La travail
de Camille Henrot interroge la création
et a pour champ d'action les arts qui, tel le cinéma, la musique
ou l'architecture, existent à la fois comme industrie et artisanat.
Camille Henrot explore dans ces domaines les possibilités
de glissement et de fertilisation réciproques. Elle pratique
ainsi un recyclage des produits culturels par addition, soustraction
ou division afin d'en faire ressortir le caractère essentiel
(King Kong addition présenté au Palais de Tokyo, Karaoké chorale
lors de la nuit blanche 2007, ou The Minimum of Life au CIC Genève
). Le travail de Camille Henrot agit ainsi comme un révélateur
des oeuvres qu'il investit.
Ce nouveau monde auquel
fait référence le titre de
l'exposition est celui que constitue pour l'artiste l'appartement
de Yona Friedman. Yona Friedman, artiste, architecte visionnaire,
urbaniste s’atèle à construire des ” Utopies
réalisables”. L'exposition de Camille Henrot met en
scène le fruit de son exploration dans l'appartement de Yona
Friedman en proposant une déconstruction de cet espace et
une réflexion sur les temporalités qui s'y trouvent
rassemblées .
L'appartement de Yona
Friedman est perçu comme un espace
abstrait et symbolique dans lequel les lois de la pesanteur et de
la perspective ne semblent plus s'appliquer. De ce fait, le travail
se déploie comme une archéologie de la représentation à la
recherche de la possible survivance d'une esthétique et d'une
pensée primitive dans le monde d'aujourd'hui. L'appartement
de Yona est une utopie réalisée, anticipant un futur
qui n'implique par la destruction du passé mais vient se superposer à lui.

**CONSIGNE 1**. Résumez en deux phrases le texte sur Camille Henrot.
**CONSIGNE 2**. Poursuivez le texte sur Camille Henrot et l'appartement de Yona Friedman à la suite de sa dernière phrase.

**DONNÉES ENREGISTRÉES**.
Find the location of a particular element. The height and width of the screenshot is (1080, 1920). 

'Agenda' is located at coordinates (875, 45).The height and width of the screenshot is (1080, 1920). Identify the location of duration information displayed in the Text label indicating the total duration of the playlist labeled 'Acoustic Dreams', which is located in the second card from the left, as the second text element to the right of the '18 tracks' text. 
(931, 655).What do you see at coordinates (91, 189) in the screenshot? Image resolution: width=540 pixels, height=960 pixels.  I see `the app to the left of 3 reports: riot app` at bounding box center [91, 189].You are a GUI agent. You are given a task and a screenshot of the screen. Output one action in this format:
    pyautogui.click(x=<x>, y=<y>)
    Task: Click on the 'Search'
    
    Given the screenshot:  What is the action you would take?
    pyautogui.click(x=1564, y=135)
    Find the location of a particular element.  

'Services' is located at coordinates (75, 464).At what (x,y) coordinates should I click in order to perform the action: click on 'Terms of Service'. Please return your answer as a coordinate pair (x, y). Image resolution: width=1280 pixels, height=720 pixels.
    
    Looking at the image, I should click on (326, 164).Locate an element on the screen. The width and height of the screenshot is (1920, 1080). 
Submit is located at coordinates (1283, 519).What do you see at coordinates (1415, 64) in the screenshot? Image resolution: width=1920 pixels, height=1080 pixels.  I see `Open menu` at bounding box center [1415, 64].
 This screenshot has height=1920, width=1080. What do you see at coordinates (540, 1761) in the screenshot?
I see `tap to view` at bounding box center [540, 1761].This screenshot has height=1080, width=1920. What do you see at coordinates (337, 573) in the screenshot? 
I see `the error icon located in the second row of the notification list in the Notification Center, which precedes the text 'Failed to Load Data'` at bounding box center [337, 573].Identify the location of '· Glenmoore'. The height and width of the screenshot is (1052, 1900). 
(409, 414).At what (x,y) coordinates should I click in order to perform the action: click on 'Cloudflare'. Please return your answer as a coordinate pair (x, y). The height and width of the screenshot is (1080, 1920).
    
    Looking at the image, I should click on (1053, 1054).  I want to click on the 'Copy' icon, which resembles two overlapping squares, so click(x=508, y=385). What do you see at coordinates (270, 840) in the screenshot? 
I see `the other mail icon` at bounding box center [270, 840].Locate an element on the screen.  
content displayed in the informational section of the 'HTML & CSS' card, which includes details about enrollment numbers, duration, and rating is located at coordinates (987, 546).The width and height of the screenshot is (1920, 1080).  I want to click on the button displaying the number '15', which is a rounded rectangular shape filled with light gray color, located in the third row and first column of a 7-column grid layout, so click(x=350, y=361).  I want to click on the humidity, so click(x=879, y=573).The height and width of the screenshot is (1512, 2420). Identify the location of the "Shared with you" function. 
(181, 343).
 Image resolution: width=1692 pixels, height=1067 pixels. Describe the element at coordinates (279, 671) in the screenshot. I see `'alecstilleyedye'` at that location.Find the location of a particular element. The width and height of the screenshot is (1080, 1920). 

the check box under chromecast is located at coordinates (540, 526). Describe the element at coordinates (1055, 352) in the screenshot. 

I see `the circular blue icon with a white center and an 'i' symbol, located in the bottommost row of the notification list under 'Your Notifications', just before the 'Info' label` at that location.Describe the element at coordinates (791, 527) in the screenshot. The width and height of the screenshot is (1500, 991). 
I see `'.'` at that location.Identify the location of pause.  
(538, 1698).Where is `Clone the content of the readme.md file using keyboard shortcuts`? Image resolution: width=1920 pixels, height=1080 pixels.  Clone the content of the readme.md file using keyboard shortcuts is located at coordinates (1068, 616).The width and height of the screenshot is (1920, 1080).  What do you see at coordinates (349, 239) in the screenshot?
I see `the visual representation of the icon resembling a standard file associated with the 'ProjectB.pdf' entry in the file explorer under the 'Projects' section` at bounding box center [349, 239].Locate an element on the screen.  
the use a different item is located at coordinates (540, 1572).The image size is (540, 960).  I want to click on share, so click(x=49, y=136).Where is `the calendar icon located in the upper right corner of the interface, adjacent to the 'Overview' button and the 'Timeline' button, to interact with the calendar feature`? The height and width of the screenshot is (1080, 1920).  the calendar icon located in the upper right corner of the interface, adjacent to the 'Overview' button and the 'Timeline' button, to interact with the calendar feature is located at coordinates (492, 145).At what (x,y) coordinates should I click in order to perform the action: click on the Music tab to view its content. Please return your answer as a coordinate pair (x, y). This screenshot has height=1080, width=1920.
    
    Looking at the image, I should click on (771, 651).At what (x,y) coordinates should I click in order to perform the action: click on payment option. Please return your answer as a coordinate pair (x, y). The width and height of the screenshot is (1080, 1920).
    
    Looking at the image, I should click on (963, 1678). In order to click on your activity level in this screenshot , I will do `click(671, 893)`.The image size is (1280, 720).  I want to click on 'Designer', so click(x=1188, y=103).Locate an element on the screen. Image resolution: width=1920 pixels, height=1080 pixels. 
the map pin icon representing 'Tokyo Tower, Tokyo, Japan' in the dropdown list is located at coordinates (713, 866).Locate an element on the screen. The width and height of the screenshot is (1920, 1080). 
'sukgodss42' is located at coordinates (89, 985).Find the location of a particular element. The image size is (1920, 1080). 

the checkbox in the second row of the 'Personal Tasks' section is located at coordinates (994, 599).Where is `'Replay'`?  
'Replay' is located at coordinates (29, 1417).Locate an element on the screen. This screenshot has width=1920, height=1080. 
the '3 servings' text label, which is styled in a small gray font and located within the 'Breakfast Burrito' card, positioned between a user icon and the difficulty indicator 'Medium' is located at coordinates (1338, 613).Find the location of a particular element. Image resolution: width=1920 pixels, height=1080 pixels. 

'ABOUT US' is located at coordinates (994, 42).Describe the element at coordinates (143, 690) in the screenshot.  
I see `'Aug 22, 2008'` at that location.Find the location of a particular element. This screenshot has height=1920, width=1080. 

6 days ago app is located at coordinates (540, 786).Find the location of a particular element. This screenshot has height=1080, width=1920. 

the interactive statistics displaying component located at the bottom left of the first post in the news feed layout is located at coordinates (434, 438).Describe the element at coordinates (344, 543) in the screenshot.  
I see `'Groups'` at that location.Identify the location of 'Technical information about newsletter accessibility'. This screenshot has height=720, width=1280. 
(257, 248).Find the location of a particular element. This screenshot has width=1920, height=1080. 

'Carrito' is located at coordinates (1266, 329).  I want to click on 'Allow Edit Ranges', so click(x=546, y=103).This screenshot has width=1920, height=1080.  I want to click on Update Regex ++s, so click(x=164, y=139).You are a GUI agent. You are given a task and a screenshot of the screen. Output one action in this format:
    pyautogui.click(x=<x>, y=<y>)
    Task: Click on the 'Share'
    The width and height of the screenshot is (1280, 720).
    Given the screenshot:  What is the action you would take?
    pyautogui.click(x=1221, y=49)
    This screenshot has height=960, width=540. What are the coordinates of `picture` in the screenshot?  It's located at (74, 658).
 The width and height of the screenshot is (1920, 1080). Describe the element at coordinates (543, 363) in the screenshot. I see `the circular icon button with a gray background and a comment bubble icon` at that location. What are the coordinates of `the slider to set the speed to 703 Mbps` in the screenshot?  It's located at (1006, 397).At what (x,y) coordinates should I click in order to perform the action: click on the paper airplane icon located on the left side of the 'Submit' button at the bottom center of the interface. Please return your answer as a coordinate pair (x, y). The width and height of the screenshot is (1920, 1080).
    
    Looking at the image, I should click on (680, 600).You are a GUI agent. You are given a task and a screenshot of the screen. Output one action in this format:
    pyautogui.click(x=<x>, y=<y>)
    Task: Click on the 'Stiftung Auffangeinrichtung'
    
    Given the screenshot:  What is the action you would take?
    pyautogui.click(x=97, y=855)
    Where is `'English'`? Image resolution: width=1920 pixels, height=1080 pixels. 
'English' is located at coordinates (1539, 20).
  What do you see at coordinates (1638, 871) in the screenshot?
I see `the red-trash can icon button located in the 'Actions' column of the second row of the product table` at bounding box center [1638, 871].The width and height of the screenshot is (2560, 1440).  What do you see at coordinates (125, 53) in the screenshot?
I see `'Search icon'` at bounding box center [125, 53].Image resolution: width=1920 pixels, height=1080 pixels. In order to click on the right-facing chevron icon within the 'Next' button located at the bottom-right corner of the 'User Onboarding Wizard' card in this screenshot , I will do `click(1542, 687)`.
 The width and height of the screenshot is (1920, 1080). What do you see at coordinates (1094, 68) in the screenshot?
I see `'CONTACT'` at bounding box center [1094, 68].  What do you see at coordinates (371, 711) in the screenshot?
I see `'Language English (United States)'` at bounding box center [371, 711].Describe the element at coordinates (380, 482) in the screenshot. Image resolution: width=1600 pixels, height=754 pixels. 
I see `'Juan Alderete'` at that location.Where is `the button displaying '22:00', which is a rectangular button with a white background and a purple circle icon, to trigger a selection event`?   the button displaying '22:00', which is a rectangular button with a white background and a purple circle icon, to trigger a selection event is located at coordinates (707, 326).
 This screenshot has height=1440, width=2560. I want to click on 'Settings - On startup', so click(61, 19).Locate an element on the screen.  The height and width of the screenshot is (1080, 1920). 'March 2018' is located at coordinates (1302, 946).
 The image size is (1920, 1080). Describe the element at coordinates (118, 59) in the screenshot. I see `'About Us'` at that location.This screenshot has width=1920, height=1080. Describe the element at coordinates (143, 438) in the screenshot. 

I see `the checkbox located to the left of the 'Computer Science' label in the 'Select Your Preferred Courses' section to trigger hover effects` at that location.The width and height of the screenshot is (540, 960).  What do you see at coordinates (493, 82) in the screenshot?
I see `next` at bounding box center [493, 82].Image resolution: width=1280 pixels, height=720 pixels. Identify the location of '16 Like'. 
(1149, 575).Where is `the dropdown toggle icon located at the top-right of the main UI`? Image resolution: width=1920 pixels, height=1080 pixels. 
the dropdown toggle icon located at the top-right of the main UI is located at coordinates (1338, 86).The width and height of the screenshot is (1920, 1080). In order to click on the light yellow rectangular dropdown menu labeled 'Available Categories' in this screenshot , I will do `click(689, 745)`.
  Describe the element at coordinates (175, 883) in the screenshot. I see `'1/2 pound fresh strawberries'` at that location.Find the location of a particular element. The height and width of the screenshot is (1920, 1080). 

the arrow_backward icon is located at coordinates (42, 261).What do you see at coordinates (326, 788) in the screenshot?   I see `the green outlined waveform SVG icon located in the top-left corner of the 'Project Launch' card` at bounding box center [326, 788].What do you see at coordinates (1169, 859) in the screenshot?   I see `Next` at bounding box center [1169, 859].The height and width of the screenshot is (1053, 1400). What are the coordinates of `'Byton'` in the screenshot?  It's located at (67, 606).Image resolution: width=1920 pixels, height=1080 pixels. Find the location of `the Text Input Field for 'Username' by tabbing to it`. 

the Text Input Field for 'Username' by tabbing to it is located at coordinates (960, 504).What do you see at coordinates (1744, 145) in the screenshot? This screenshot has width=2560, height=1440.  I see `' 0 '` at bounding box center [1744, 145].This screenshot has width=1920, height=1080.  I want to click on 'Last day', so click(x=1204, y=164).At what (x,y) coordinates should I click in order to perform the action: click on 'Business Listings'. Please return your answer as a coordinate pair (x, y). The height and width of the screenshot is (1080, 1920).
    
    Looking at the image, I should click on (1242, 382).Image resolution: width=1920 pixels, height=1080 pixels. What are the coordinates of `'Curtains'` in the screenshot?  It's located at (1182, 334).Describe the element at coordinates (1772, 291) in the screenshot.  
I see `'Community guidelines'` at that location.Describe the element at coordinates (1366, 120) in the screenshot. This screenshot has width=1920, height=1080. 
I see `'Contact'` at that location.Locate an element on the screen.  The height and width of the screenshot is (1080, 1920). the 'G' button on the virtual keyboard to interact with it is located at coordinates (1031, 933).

**CORRIGÉ 1**. Camille Henrot s'intéresse aux arts qui relèvent à la fois de l'industrie et de l'artisanat, comme le cinéma, la musique ou l'architecture, et recycle des produits culturels par addition, soustraction ou division pour en faire ressortir le caractère essentiel. Son exposition met en scène son exploration de l'appartement de Yona Friedman, perçu comme un espace abstrait et symbolique, en le déconstruisant et en menant une archéologie de la représentation à la recherche d'une esthétique et d'une pensée primitives dans le monde d'aujourd'hui.

**CORRIGÉ 2**.
Ce principe de superposition est celui proposé par le livre,
qui témoigne des échanges sur ce projet entre Yona
Friedman et Camille Henrot, rassemblant photographies et fax échangés.
Le processus de fabrication du livre s'est fait par couches, chacun
ayant peu à peu superposé un calque de dessins et commentaires
sur la maquette initiale .
L’exposition “Le nouveau monde” est un projet
co-produit par les Collections de saint Cyprien, le musée
des beaux arts de Bordeaux et la galerie kamel mennour (Paris). L’exposition
est présentée dans une première version à saint
Cyprien (du 18/05/2007 au 30/09/2007), puis à Bordeaux (à partir
d'octobre 2007) dans une version remaniée.